21 июля 1942 года. Линия фронта недалеко от г. Данциг, Германия.— Мать моя женщина, это какой уже? — Немолодой уже человек в сержантской форме украдкой перекрестился.
— Михал Карпыч, чего такое? — на удивленный возглас повернулся молоденький солдатик.
— Ты, Леня, сам посмотри. — Седой сержант ткнул рукой в сторону немецких позиций. По освещаемой ракетами нейтральной полосе украдкой крался человек с белой тряпкой, намотанной на руку.
— Опять, что ль, перебежчик, да? Надо, наверное, это, товарищу лейтенанту сказать…
— И чего они все у нас перебегают? Негде больше, что ли? А нам потом со всякими особистами разговаривать. — Михаил Карпович недовольно махнул рукой. Потом, вскинув винтовку, с тоской добавил: — Мож, пристрелить его? А то счас лейтенанта разбудим, а он нам втык даст…
— Да как ж так, Михал Карпыч? А вдруг он чего важное знает?
— Ну да, конечно, знаить он чего. Еще скажи, что это офицер из ихнего штаба — счас прийдет и все расскажет — где, кто, когда… Вот и на Империалистической — я б даже и тогда в такое не поверил, хотя молодой совсем был. А счас… обычный солдат это.
Недовольно посмотрев на разглаживающего пробивающиеся усы солдатика, сержант все же опустил винтовку.
— Ладно. Топай.
— Куды?
— Куды-куды? К командиру, будить. А ты чего думал?
— Да я ниче, я просто. Я это, в общем… есть, товарищ старший сержант!
— Не есть, а командира будить, давай уже.
Посмотрев в спину удаляющемуся парнишке, сержант удрученно помотал головой. И вот таких у него во взводе — каждый второй. Пацаны еще совсем, мозгов нет, ни ума, ни опыта… Тока детство в одном месте играет. Счас, конечно, поумнее стали, а то как вспомнишь, какими еще пару месяцев назад были, — диву даешься, как не поубивались еще… Хотя, если вспомнить, сколько таких вот ребятишек все-таки погибло — ведь немало совсем.
Вспомнив свои первые дни в окопах Империалистической войны, сержант вздохнул и почесал старый шрам на ноге — оставшийся с тех давних времен след немецкого осколка.

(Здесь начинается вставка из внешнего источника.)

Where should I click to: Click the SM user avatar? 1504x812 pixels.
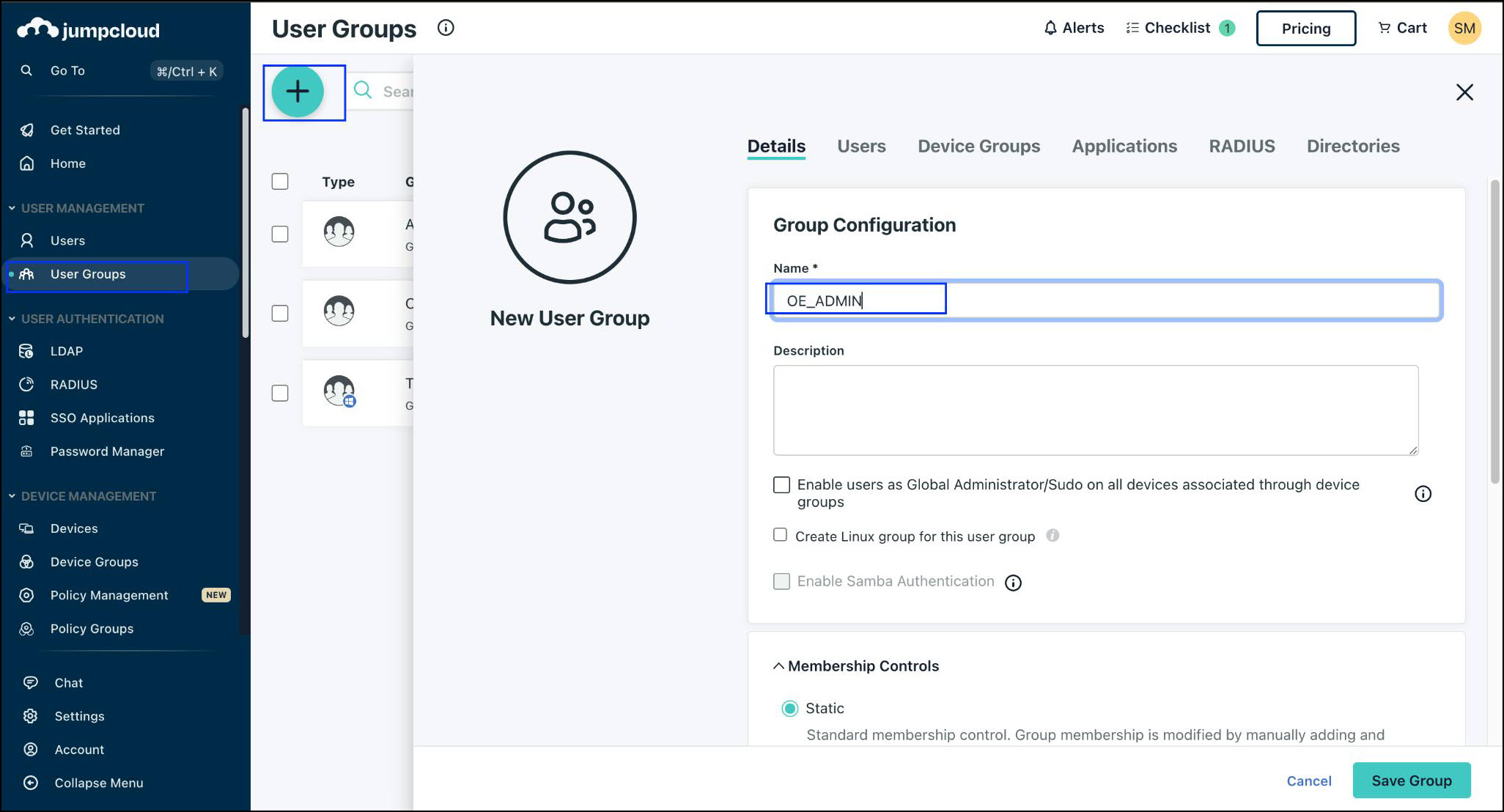1464,29
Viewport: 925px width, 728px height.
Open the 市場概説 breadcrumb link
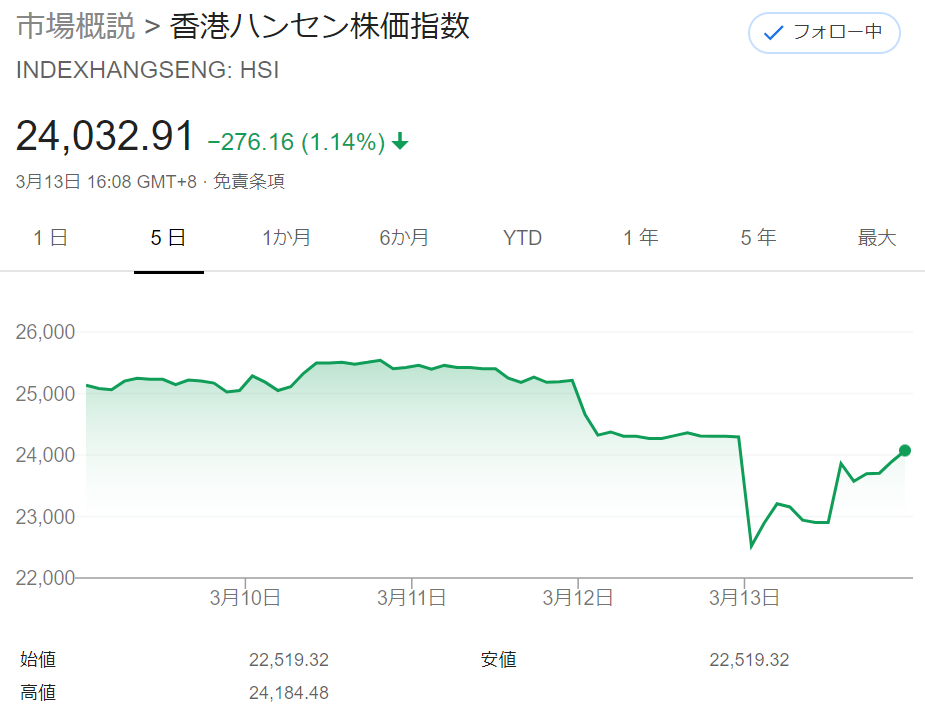(76, 27)
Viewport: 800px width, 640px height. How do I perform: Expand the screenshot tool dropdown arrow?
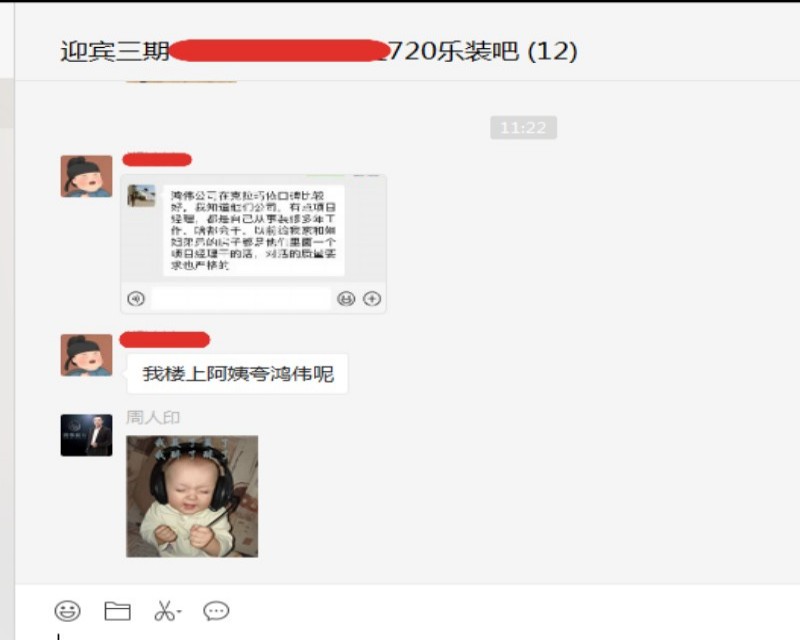179,611
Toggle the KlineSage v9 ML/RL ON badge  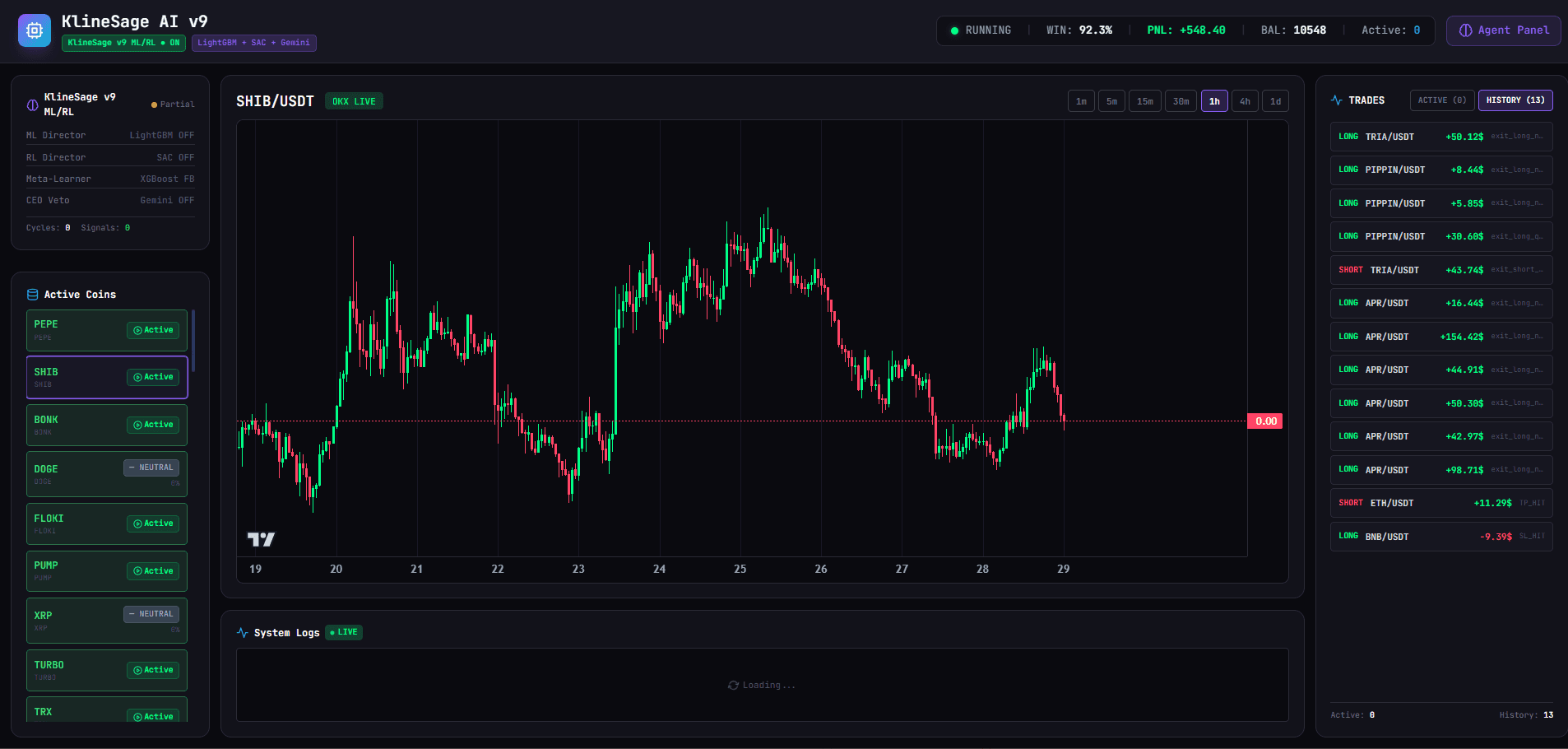123,43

Дождавшись, когда немец подберется поближе, Михаил Карпович тщательно в него прицелился и громко крикнул:
— Хенде хох!
Немец тут же замер, подняв над головой руки. Учитывая, что пробирался он в полусогнутом положении, поза выглядела забавной.
— Не стреляйт! Я ест офицерь! Я сдаваться!
Подошедший именно в этот момент злой лейтенант с парой солдат, включая отправленного за ним Леню, коротко бросил:
— Ком цу мир! — И затем тихо добавил, наклонившись к сержанту:
— Михал Карпыч, хрень какую выкинет — пристрелишь. А то, скоты эдакие, совсем задолбали, поспать уже нельзя.
Осторожно приблизившийся к русским окопам немец явно чувствовал себя неуютно. Тем не менее он довольно уверенно спрыгнул к советским солдатам.
Опередив собирающегося что-то спросить лейтенанта, немец уверенно произнес:
— Я есть майор Иоахим Кун. У меня есть сообщение для вашего командования.
27 июля 1942 года. Москва, Кремль.В главном кабинете страны сидело пять человек. Точнее, сидело четверо — один из них по известной привычке прохаживался по кабинету.